Why compare JSON side by side?
When you're debugging an API, reviewing a config change, or verifying a database migration, eyeballing two JSON blobs is painful. This tool runs a line-level diff between any two documents and paints the result so additions, deletions, and modifications jump out immediately. No signup, no upload — everything runs in your browser's JavaScript runtime.
Quick Start
- 1Drop your baseline JSON into the Original panel on the left.
- 2Drop the changed version into the Modified panel below it.
- 3Hit Compare — the right panel renders the diff with color-coded lines.
- 4Green = added, red = removed. Scroll through to review every change.
What you get
- Line-level precision — Powered by the diff algorithm — the same engine behind Git's text diffing.
- Visual color coding — Additions in green, deletions in red. No ambiguity.
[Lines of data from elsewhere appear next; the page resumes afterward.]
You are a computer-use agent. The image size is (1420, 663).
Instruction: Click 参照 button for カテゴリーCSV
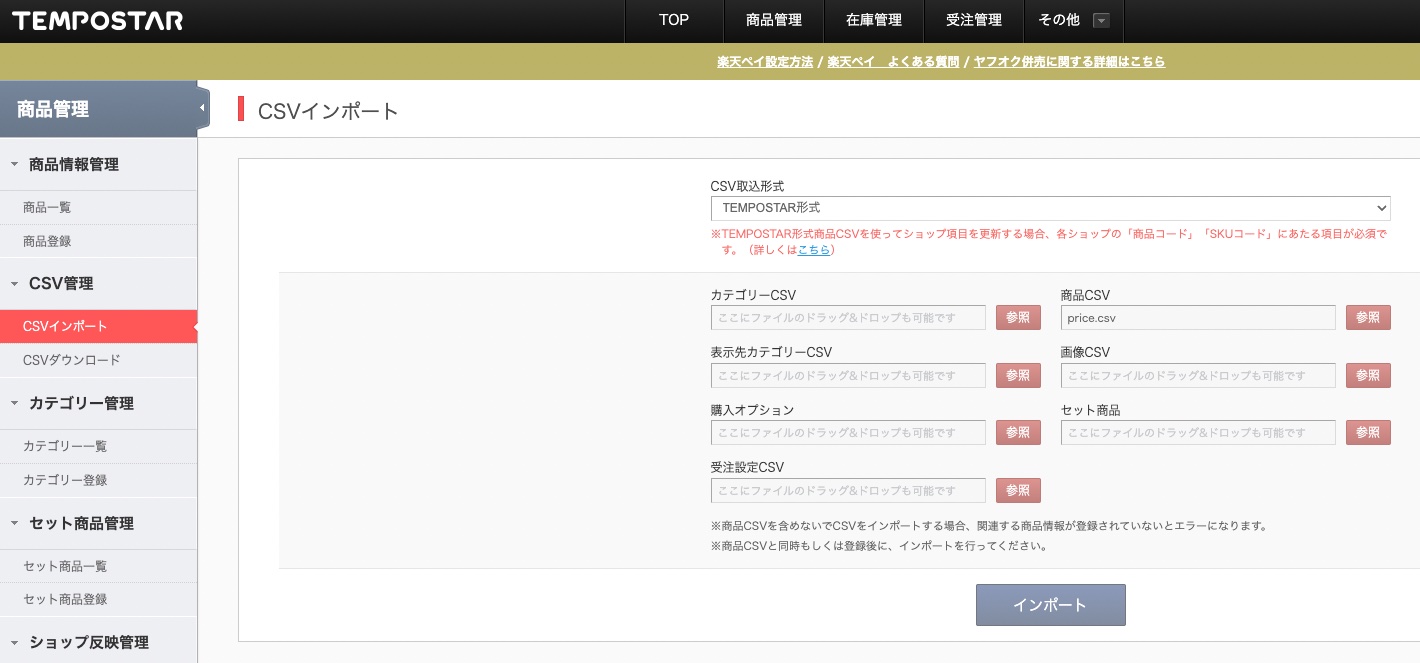tap(1018, 318)
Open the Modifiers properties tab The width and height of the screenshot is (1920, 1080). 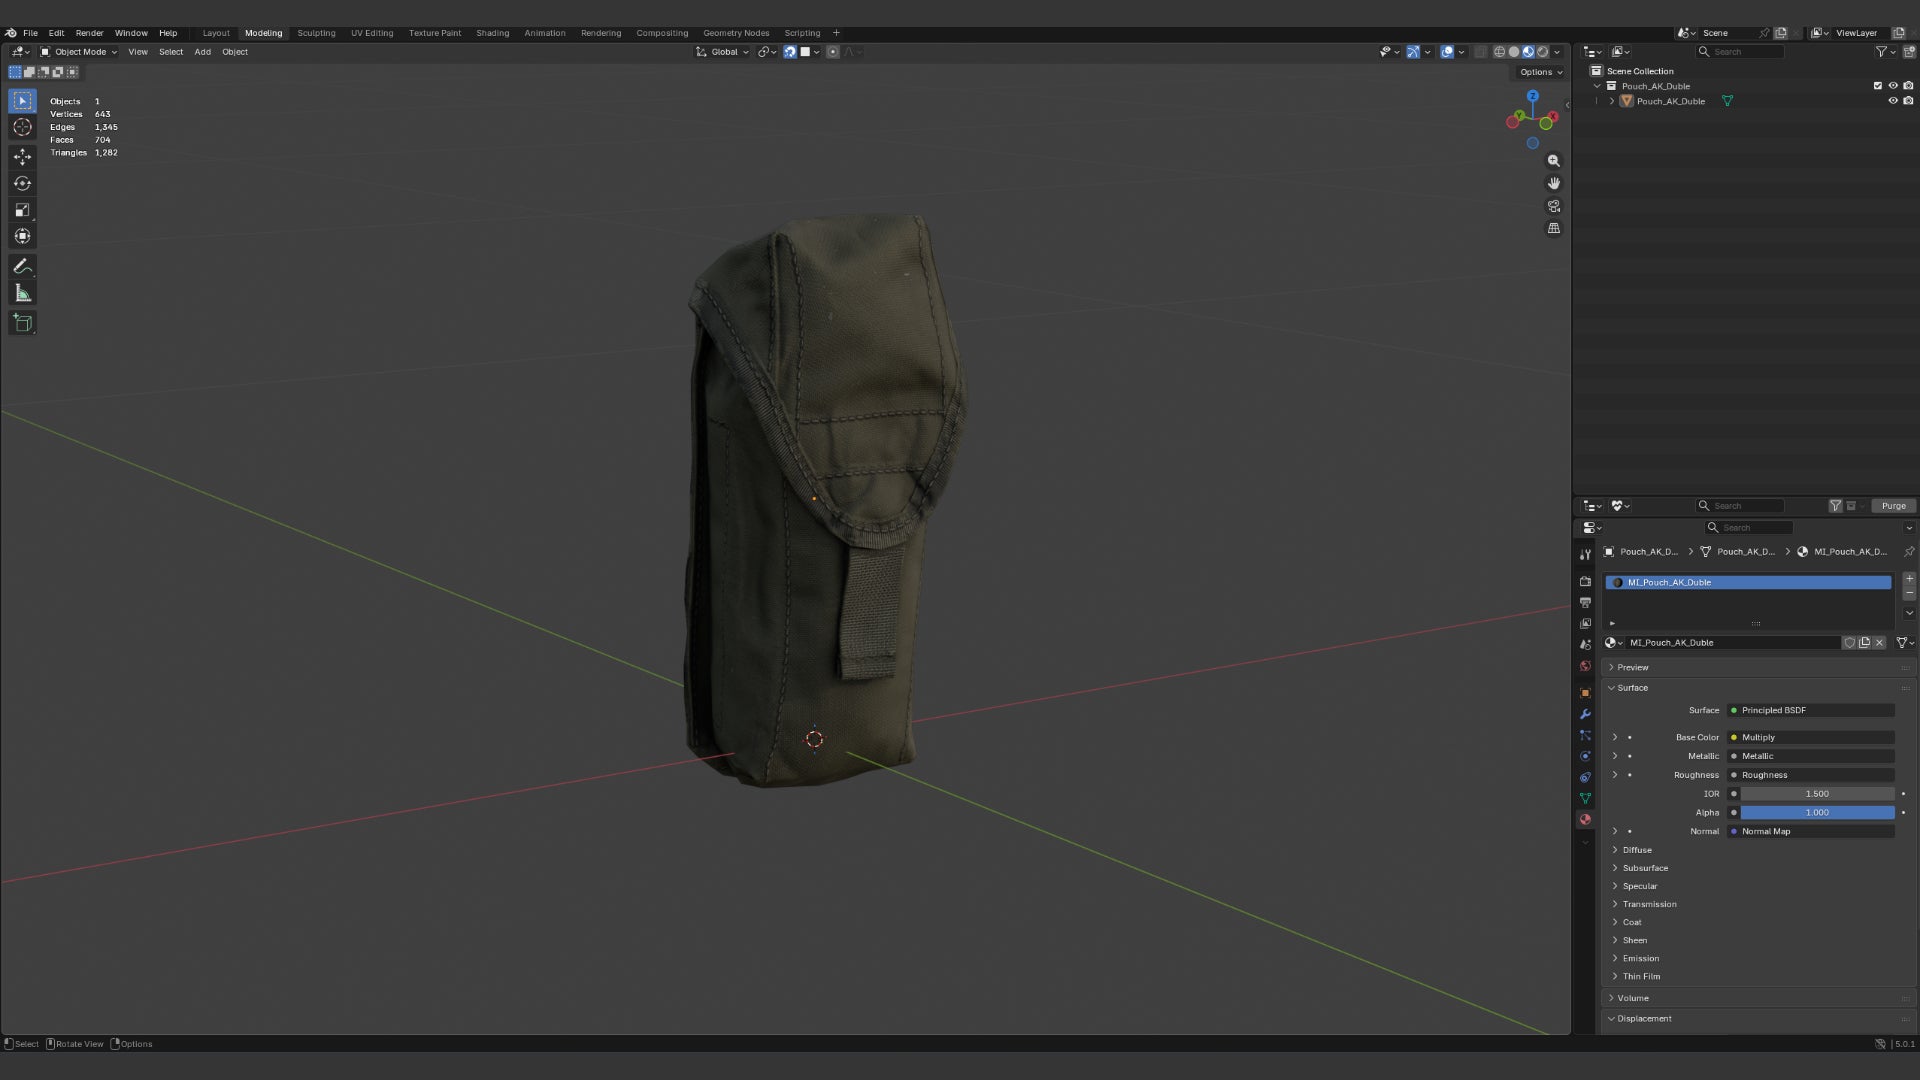[x=1585, y=714]
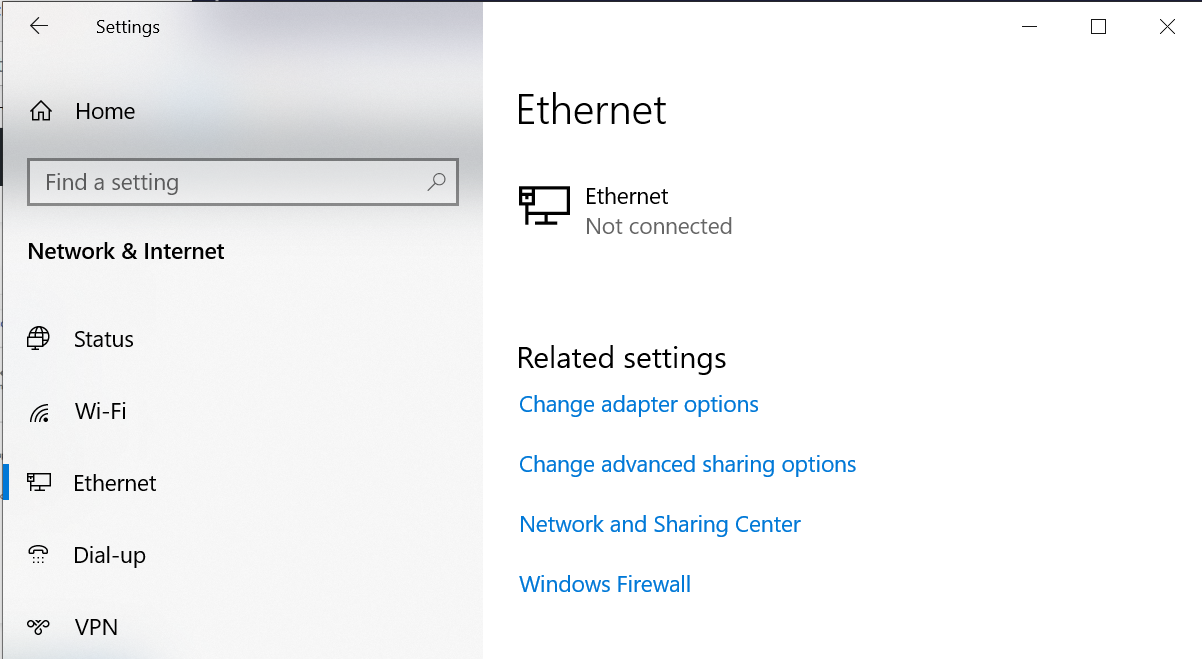
Task: Open Network and Sharing Center
Action: click(x=660, y=524)
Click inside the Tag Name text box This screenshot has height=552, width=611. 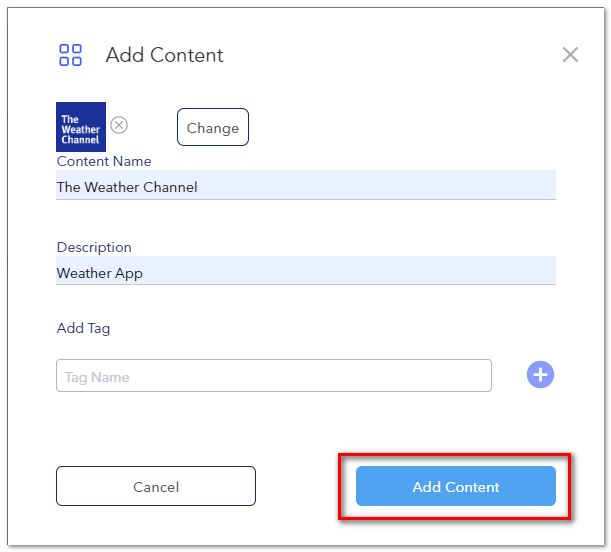point(274,376)
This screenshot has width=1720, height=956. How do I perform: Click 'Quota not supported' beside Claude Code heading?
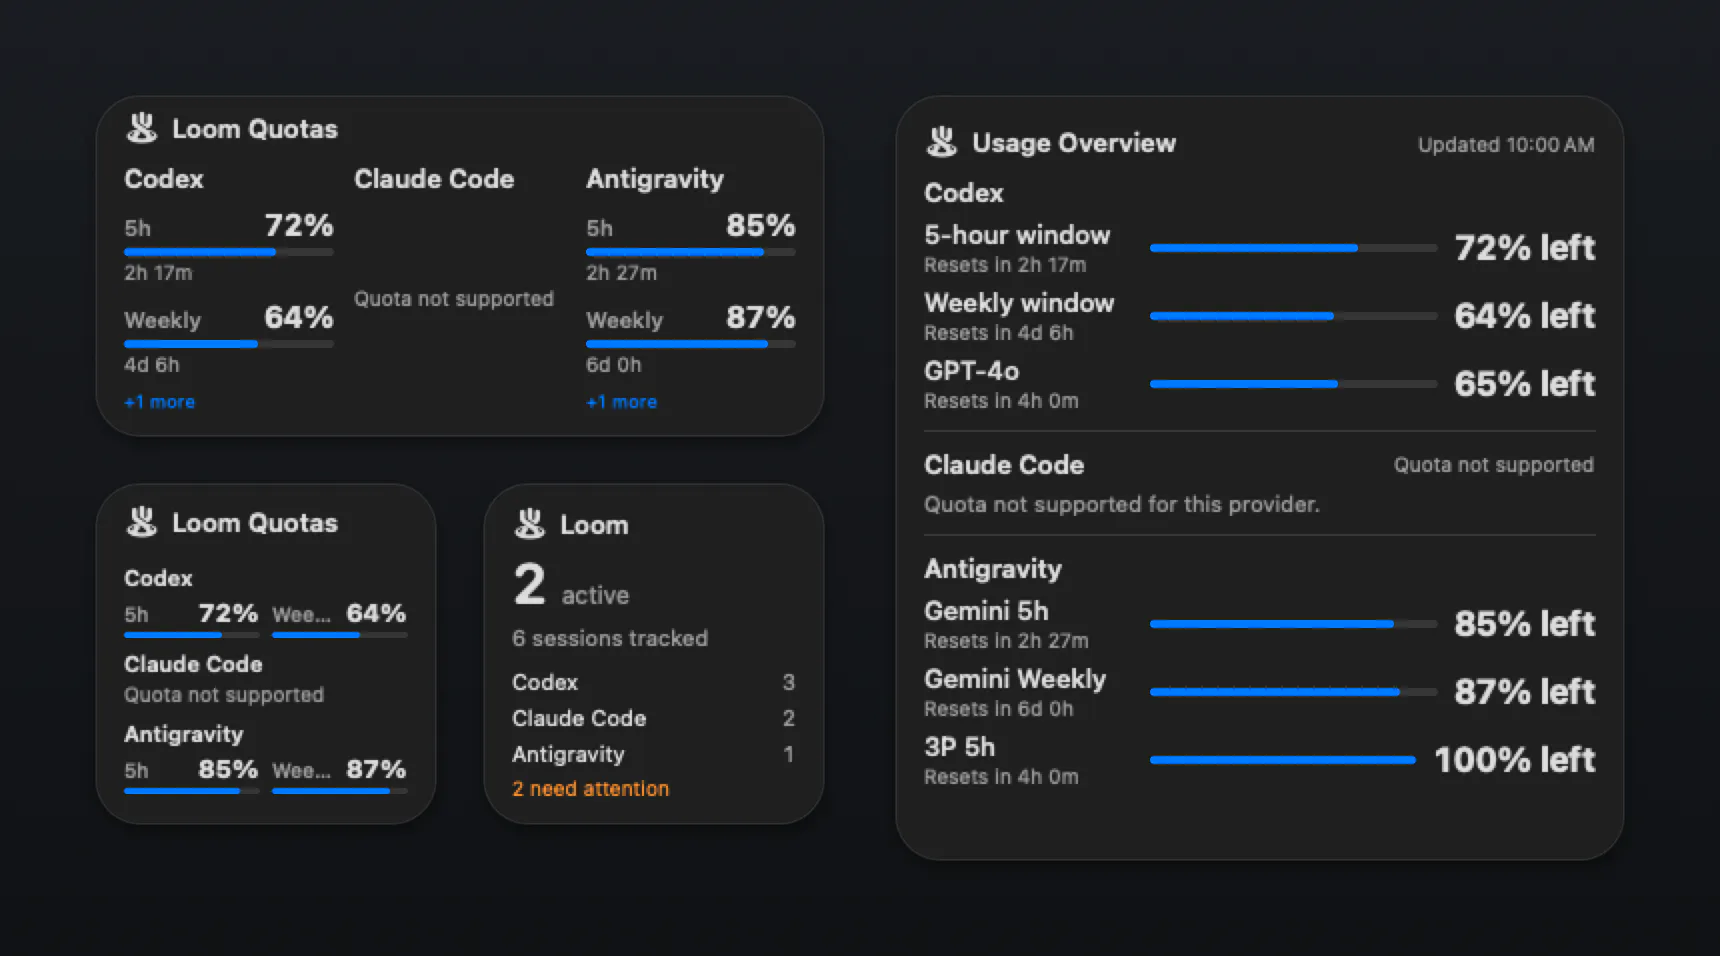point(1494,465)
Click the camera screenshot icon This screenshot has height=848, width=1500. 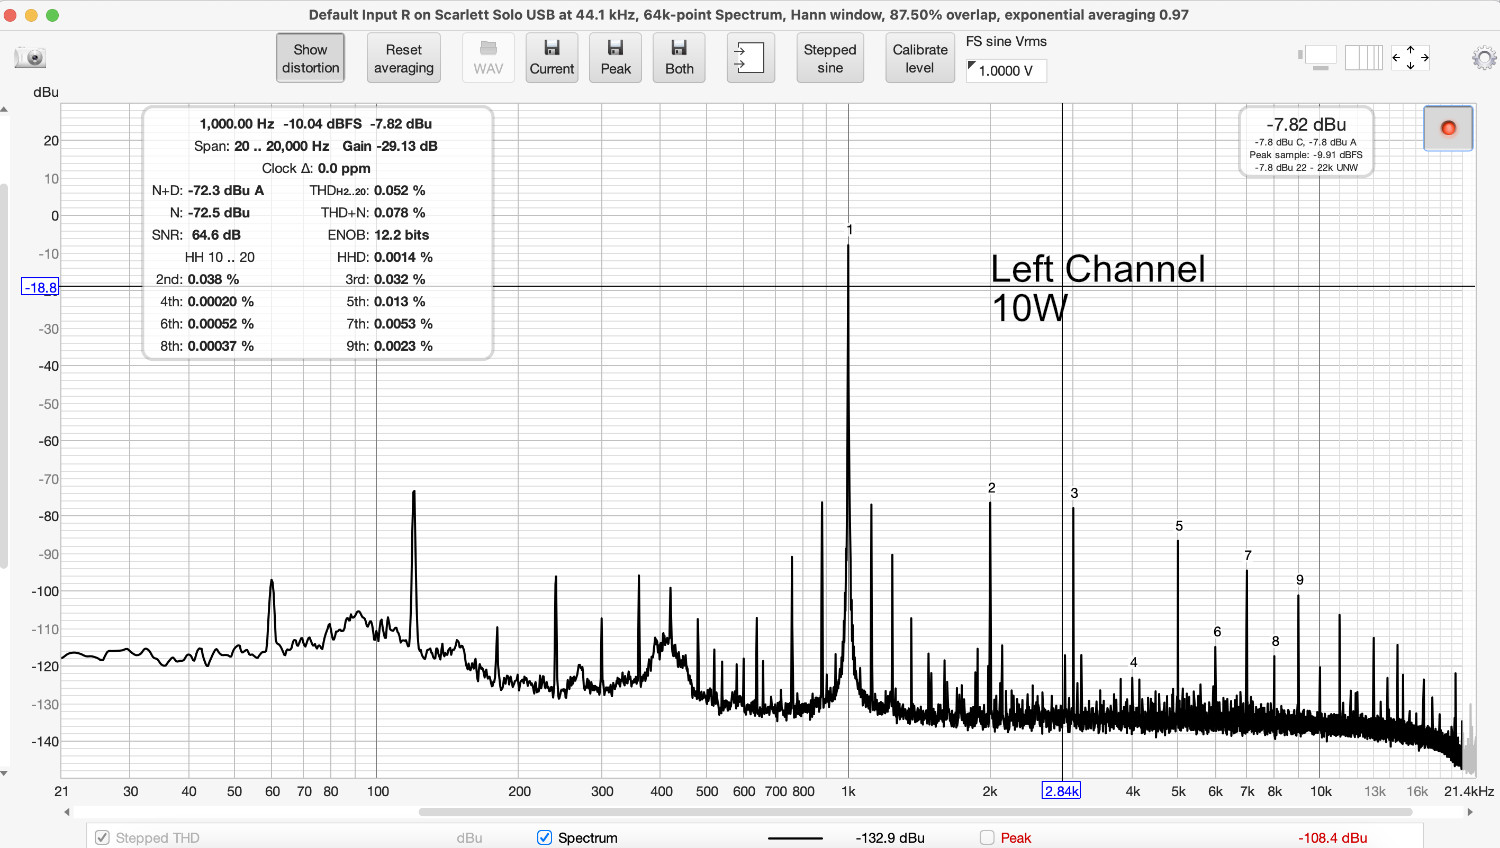pos(30,57)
- Full syntax highlighting — Both editor panels render your JSON with proper key/value coloring via
CodeMirror. - Zero network calls — Your data stays on your machine. Nothing leaves the browser tab.
When this is useful
- API regression testing — Capture a response, make a change, capture again, and diff the two to see exactly what shifted.
- Infrastructure config audits — Compare staging vs. production Terraform outputs, Kubernetes manifests, or CI pipeline configs.
- Data pipeline validation — Diff a sample payload before and after a transform step to verify your ETL logic.
- Pull request review — Paste JSON fixtures from a PR and verify the diff matches the intended change.
Frequently asked questions
Keys are in a different order — will that show as a change?
Yes. The diff is text-based, so reordered keys produce line differences. If you want a semantic comparison regardless of key order, sort both documents first using the JSON Sorter tool, then diff the sorted output.
Is there a size limit?
No hard limit. The diff runs in-browser, so performance depends on your device. Documents up to a few MB diff in under a second on modern hardware.
Does this send my data anywhere?
No. The entire comparison runs locally in JavaScript. There are no API calls, no telemetry on your input data, and no server-side processing.